Servire l’educazione non è compito solo della scuola. Lo è anche della Chiesa e
in particolare della sua azione pastorale, oggi tesa all’evangelizzazione anche
attraverso l’iniziazione cristiana e la catechesi. Si avverte l’esigenza di
ricuperare la dimensione educativa e culturale dell’annuncio della salvezza, in
quanto centrato sulla persona.
7. Tre
aspetti sembrano particolarmente significativi. La definizione dei contenuti che
dovranno tradurre nell’azione educativa quanto prospettato dalla riforma della
scuola. Si tratta di saperi che devono concorrere alla funzione
critico-educativa della cultura e quindi non possono essere semplicemente
piegati alle esigenze informativo-addestrative; occorre realizzare la promozione
della razionalità, della libertà e della responsabilità, evitando i rischi di un
impianto funzionalistico. Un’educazione così intesa non può ignorare le grandi
domande di senso e l’apertura alla trascendenza.

→ **COMPITI DA SVOLGERE**:
(A) Riporta dal brano sull'educazione il passo che comincia con "Servire l’educazione non" e finisce con "centrato sulla persona.".
(B) Elenca ciò di cui, secondo il brano sull'educazione, occorre realizzare la promozione.
(C) Per favore, prosegui il brano sull'educazione dopo la sua ultima frase.

→ **INSIEME DI DATI**:
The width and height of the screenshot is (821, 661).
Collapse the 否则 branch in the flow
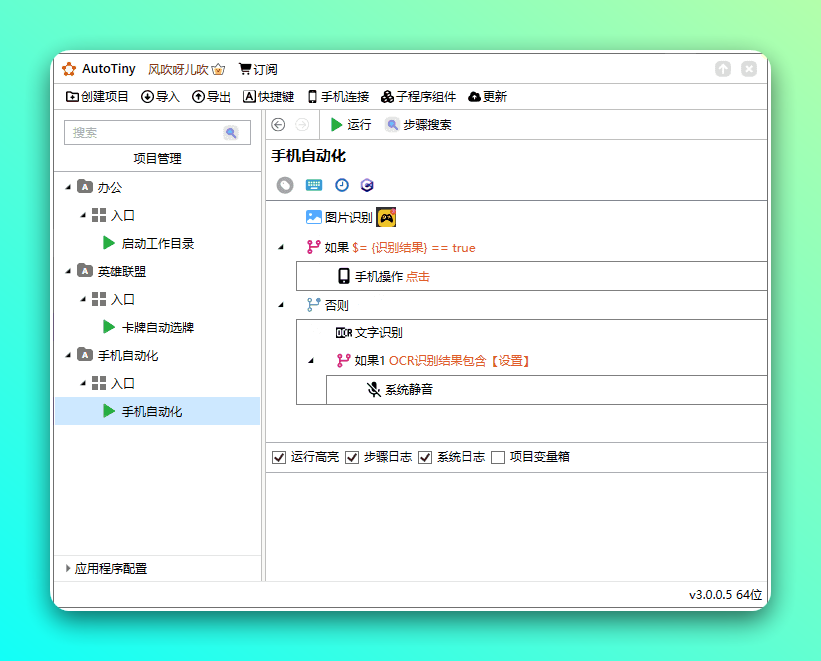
==
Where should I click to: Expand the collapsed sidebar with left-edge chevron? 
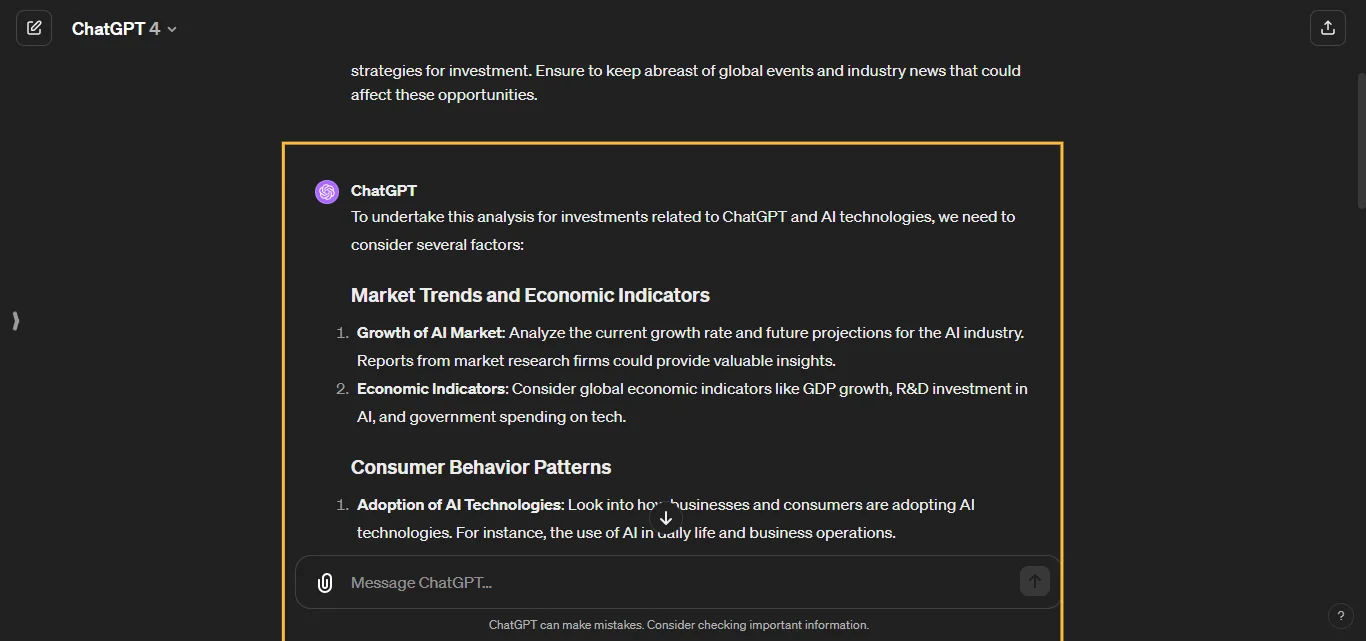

→ **RISPOSTE AI COMPITI**:
(A)
Servire l’educazione non è compito solo della scuola. Lo è anche della Chiesa e
in particolare della sua azione pastorale, oggi tesa all’evangelizzazione anche
attraverso l’iniziazione cristiana e la catechesi. Si avverte l’esigenza di
ricuperare la dimensione educativa e culturale dell’annuncio della salvezza, in
quanto centrato sulla persona.

(B)
- la razionalità
- la libertà
- la responsabilità

(C)
Ma il
problema della definizione dei contenuti nella nuova scuola si pone tenendo
conto del fatto che questa responsabilità ricadrà anche sulle singole scuole, in
forza dell’autonomia ad esse riconosciuta. In seguito alla riforma del Titolo V
della Costituzione per la prima volta, e in maniera formale, le istituzioni
scolastiche e formative sono riconosciute autonome dalla nostra Costituzione
e non solamente da una legge ordinaria, come la legge n. 57/1997. Inoltre gli
articoli 117 e 118 della Costituzione permettono ulteriori precisazioni, nella
direzione soprattutto della sussidiarietà. Anzitutto, l’attività
scolastica e formativa è espressione della società civile, entro le norme
generali di competenza dello Stato e le leggi ordinarie di iniziativa regionale.
In questo quadro anche le istituzioni scolastiche non statali che operano nel
rispetto delle norme generali devono godere di piena libertà ed essere
accessibili a tutti. Ciò significa che il processo di riforma va nella direzione
di una maggiore responsabilità educativa e culturale affidata alle comunità
locali. Di qui l’importanza di porre il tema educativo al centro di una rete di
relazioni e di soggetti operanti nel territorio.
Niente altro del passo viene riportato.